## TEXTAUSZUG:
Die Faszination der "FLIEGENDEN HÄNDE"
Deutsche Gebärdensprache

Erwartungsvolle Stille.

Werner Collet, unser Gebärdensprachlehrer, betritt den Raum und winkt uns mit beiden Händen zu. Verdutzt winken wir zurück und haben somit die erste Gebärde erlernt: "Hallo".

Wir befinden uns in einem Gebärdensprachkurs der Universität Landau (Rheinland-Pfalz). Etwa 12 Studenten der Sonderpädagogik hatten das Glück, in den Kurs aufgenommen zu werden, bei dessen Ankündigung sofort eine große Nachfrage eingesetzt hatte.

Werner Collet, selbst gehörlos, versucht, uns unsere anfängliche Scheu zu nehmen. Wir beginnen mit Gebärden wie "WICHZIG", "ICH VERSTEHE (NICHT)", "RICHTIG", "FALSCH", usw.

Allmählich gewöhnen wir uns an den anstrengenden Blickkontakt, der für die Erfassung der Gebärden notwendig ist. Auch in die für uns ungewohnte Lautsprache unseres Lehrers müssen wir uns langsam einhören. Werner Collet gibt sich große Mühe, uns neue Unterrichtsinhalte mit Hilfe von Gebärden, Körperbewegung, Lautsprache und Tafelanschriften nahezubringen.

## GEZEIGTE ANGABEN:
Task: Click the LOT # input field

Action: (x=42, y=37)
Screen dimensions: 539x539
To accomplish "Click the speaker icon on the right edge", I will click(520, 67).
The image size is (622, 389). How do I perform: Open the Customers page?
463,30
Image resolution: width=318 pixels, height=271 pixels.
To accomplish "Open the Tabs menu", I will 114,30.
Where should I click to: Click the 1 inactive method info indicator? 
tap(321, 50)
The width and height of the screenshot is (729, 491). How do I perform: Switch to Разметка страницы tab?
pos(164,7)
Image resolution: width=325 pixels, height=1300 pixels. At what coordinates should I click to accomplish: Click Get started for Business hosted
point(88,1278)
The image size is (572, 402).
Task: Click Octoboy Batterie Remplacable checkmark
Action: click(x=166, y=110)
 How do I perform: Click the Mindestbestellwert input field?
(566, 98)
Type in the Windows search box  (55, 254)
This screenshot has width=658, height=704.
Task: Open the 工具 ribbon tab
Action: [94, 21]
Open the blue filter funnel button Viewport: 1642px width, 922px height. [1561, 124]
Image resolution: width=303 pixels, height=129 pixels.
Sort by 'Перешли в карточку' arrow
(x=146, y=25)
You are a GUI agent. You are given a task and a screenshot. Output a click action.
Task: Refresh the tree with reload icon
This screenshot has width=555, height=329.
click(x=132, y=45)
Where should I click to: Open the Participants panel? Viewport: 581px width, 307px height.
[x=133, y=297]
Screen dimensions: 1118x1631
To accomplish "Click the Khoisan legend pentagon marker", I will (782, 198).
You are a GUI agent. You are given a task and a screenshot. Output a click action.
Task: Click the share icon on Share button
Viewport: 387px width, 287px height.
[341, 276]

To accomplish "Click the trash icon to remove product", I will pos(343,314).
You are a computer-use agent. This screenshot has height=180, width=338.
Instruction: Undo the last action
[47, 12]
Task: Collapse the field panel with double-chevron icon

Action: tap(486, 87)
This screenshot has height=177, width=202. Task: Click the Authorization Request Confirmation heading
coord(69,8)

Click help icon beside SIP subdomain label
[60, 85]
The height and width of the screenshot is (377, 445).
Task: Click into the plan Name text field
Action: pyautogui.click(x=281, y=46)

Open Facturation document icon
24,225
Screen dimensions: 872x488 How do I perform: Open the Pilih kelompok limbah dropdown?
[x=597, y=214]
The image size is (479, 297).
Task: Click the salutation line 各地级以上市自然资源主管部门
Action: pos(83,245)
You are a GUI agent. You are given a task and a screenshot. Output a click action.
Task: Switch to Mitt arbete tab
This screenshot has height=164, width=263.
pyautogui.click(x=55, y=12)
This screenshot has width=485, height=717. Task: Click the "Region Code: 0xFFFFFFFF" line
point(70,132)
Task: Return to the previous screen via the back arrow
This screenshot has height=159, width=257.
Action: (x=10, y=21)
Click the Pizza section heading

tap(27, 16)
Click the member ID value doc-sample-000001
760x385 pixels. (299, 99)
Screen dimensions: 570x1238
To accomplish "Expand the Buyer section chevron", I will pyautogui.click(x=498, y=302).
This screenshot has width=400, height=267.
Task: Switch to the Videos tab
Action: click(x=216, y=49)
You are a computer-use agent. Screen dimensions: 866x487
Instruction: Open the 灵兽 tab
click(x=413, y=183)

## AUFGABEN:
1. Fasse im Text über den Gebärdensprachkurs den Absatz, der mit „Allmählich gewöhnen wir uns“ beginnt, kürzer zusammen. Die wichtigsten Fakten sollen erhalten bleiben.
2. Schreib einen Teil vom Text über den Gebärdensprachkurs noch einmal ab und benenne dabei „Universität Landau“ in „Hochschule Landau“ um. Fang bei den Worten „Erwartungsvolle Stille.“ an und hör nach „Nachfrage eingesetzt hatte.“ auf.
3. Beantworte zum Text über den Gebärdensprachkurs diese Fragen:
(a) Welche Gebärde lernen die Teilnehmer als erste?
(b) Wie viele Studenten wurden etwa in den Kurs aufgenommen?
(c) Kann Werner Collet hören?

## LÖSUNGEN:
1. Nach und nach gewöhnen wir uns an den anstrengenden Blickkontakt, den man zum Erfassen der Gebärden braucht. Auch an die ungewohnte Lautsprache des Lehrers gewöhnen wir uns. Werner Collet vermittelt den Stoff mit Gebärden, Körperbewegung, Lautsprache und Tafelanschriften.

2.
Erwartungsvolle Stille.

Werner Collet, unser Gebärdensprachlehrer, betritt den Raum und winkt uns mit beiden Händen zu. Verdutzt winken wir zurück und haben somit die erste Gebärde erlernt: "Hallo".

Wir befinden uns in einem Gebärdensprachkurs der Hochschule Landau (Rheinland-Pfalz). Etwa 12 Studenten der Sonderpädagogik hatten das Glück, in den Kurs aufgenommen zu werden, bei dessen Ankündigung sofort eine große Nachfrage eingesetzt hatte.

3.
(a) „Hallo“
(b) Etwa 12
(c) Nein, er ist selbst gehörlos.